Die Geschäftsführerin der städtischen Marketinggesellschaft, Anja Herdel, verweist auf eine noch ältere Studie aus dem Jahr 2015, als die »Lilien« gerade ins Oberhaus der Bundesliga eingezogen waren. Es wurden Einnahmen der Tourismusindustrie in Darmstadt von rund sechs Millionen Euro pro Saison berechnet. »Den größten Gewinn verzeichnete dabei der Gastronomi­ebereich mit mehr als vier Millionen Euro Umsatz. Im Transportsektor waren 1,5 Millionen Euro Umsatz auf den Fußball zurückzuführen, im Übernachtungsgewerbe gut eine halbe Million Euro Umsatz«, berichtet Herdel. Insgesamt erwirtschafte die Tourismusindustrie in Darmstadt jährlich einen Umsatz von rund 460 Millionen Euro. Gegenüber der Zweiten Bundesliga erwartet Thilo Hanke, Vorsitzender des Dehoga-Stadt- und Kreisverbandes Darmstadt, jedoch keinen weiteren Zuwachs an Übernachtungsgästen. Es gelte: »Je weiter entfernt, desto mehr Übernachtungsgäste.«
Auch die öffentliche Hand profitiert. »Schon der Aufstieg von der Dritten in die Zweite Bundesliga hatte einen leicht positiven Effekt für den städtischen Haushalt zur Folge. Ein deutlich verstärkter, positiver Effekt hat sich in den Jahren der Zugehörigkeit zur Ersten Bundesliga und auch noch im ersten Jahr nach dem Abstieg in die Zweite Bundes­­liga bemerkbar gemacht«, berichtet der Kämmerer der Wissenschaftsstadt Darmstadt, André Schellenberg. Die Stadt geht davon aus, dass sich der positive Effekt des jüngsten Aufstiegs zeitnah wiederholen wird. »Bei einer Zugehörigkeit des Vereins zur Ersten Bundesliga über einen mehrjährigen Zeitraum hinaus könnten die positiven Effekte für den städti­schen Haushalt eine Größenordnung erreichen, die eine vollständige Kompensation des städtischen Zuschusses zur Sanierung des Stadions am Böllenfalltor ermöglicht«, setzt Schellenberg ein Ausrufezeichen.

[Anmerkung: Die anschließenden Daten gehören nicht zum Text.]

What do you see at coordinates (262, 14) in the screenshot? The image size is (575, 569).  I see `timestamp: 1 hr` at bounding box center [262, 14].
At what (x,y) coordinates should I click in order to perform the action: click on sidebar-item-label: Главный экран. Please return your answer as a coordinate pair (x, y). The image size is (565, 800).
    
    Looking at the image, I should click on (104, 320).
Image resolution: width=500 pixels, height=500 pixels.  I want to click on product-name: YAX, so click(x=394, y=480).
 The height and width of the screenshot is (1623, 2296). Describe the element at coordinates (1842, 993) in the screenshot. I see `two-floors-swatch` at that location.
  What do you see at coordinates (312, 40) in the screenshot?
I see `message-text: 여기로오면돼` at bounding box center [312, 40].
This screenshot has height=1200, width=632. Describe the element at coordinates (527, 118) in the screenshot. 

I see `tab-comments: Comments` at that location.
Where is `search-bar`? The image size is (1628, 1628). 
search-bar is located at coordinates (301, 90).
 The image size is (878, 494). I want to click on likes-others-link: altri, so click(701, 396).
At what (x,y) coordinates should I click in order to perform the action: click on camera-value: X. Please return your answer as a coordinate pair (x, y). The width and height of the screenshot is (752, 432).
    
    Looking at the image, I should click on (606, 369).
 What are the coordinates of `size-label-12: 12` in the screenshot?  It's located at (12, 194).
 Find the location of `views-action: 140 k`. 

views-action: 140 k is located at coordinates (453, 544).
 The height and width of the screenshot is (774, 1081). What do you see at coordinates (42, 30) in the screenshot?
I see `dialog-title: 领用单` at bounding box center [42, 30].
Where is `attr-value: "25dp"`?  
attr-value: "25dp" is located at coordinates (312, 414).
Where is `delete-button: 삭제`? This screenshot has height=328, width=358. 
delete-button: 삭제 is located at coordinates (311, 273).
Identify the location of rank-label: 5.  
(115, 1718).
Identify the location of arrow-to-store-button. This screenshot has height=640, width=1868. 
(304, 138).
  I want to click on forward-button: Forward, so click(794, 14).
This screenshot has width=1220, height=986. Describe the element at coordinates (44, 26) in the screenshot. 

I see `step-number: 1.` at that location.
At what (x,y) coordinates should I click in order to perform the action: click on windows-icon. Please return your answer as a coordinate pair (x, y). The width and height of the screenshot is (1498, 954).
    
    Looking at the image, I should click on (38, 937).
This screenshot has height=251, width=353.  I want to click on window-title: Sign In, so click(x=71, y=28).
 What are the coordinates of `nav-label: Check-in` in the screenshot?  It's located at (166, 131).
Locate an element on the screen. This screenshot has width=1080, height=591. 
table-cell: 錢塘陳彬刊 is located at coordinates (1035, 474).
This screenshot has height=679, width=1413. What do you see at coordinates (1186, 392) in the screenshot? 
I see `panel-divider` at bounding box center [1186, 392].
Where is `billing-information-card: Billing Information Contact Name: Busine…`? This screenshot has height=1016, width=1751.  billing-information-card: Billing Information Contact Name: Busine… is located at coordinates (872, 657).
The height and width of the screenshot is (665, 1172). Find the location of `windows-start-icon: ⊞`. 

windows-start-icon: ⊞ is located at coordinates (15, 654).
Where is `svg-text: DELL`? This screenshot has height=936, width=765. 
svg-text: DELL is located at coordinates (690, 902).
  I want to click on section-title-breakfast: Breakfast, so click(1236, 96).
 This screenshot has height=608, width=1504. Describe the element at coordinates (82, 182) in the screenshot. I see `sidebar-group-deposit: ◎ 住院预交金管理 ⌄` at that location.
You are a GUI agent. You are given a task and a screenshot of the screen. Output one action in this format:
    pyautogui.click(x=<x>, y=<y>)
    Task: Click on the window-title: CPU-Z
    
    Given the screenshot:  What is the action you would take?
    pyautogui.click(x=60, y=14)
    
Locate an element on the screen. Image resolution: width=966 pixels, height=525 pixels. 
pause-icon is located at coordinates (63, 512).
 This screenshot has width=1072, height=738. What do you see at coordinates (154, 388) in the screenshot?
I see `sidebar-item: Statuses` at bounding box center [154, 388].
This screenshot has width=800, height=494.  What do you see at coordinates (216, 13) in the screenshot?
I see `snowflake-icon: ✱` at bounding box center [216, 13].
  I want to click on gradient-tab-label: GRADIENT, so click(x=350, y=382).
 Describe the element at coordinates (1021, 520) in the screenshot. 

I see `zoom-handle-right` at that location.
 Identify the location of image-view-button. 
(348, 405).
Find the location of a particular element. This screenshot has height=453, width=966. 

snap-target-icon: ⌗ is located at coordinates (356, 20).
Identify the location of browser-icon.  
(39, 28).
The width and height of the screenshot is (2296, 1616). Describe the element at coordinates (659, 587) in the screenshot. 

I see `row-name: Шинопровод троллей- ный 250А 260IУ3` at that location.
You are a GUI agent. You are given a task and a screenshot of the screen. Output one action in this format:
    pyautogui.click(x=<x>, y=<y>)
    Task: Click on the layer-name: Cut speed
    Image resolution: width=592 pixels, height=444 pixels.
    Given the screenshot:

Werbeäquivalenz von 33,7 Millionen Euro

Und dann ist da noch die Aufmerksamkeit, die Darmstadt durch den Verein erhält, die in Geld kaum zu bemessen ist. »Als wichtiger Imageträger nimmt der SV Darmstadt 98 eine bedeutende Funktion für die Stadt ein und verfügt über ein außerordentlich großes Potenzial auch für das Stadtmarketing. Der Verein verfügt aber auch über eine sehr hohe Strahlkraft in andere Branchen hinein und stärkt damit die regionale Wertschöpfung«, sagt Darmstadts Oberbürgermeister Hanno Benz. Die Geschäftsführerin des Stadtmarketings Anja Herdel ergänzt: »Der Fußballclub SV 98 gehört zur Darmstädter DNA. Durch sein sportliches Engagement und seine jüngsten großen Erfolge fungiert der Verein als identitätsstiftender Faktor für die Wissenschaftsstadt Darmstadt und die ganze Region. Damit spielt der SV Darmstadt 98 selbstverständlich auch eine wichtige Rolle im Stadt- und Touristikmarketing.« Ähnlich sieht es auch der Hotel- und Gaststättenverband Dehoga: »In jedem Fall ist es ein Aufmerksamkeitsbonus, der über Imagekampagnen kaum zu schaffen ist, und wir sind dankbar für die Chance«, sagt Vorsitzender Thilo Hanke.
Und nimmt man die mediale Präsenz der »Lilien« im untersuchten Zeitraum der Studie von ValuMedia, entsteht für die Stadt Darmstadt über eine Saison ein Werbeäquivalenzwert von etwa 33,7 Millionen Euro. Anders gesagt: Um die mediale Präsenz Darmstadts ohne die Berichterstattung über die »Lilien« zu erreichen, müsste die Stadt 33,7 Millionen Euro für Werbung ausgeben.
Die Potenziale sind längst noch nicht ausgeschöpft. Unter anderem bei touristischen Angeboten, neuen Synergien zwischen Wirtschaft und Verein oder als Vorbild für den Breitensport sieht Marketingexpertin Herdel viele neue Möglichkeiten, die sich aus dem Erfolg der »Lilien« ergeben. »Das Crossmarketing müsste deutlich ausgebaut werden«, meint Thilo Hanke vom Dehoga und regt eine Studie der Hochschule dazu an.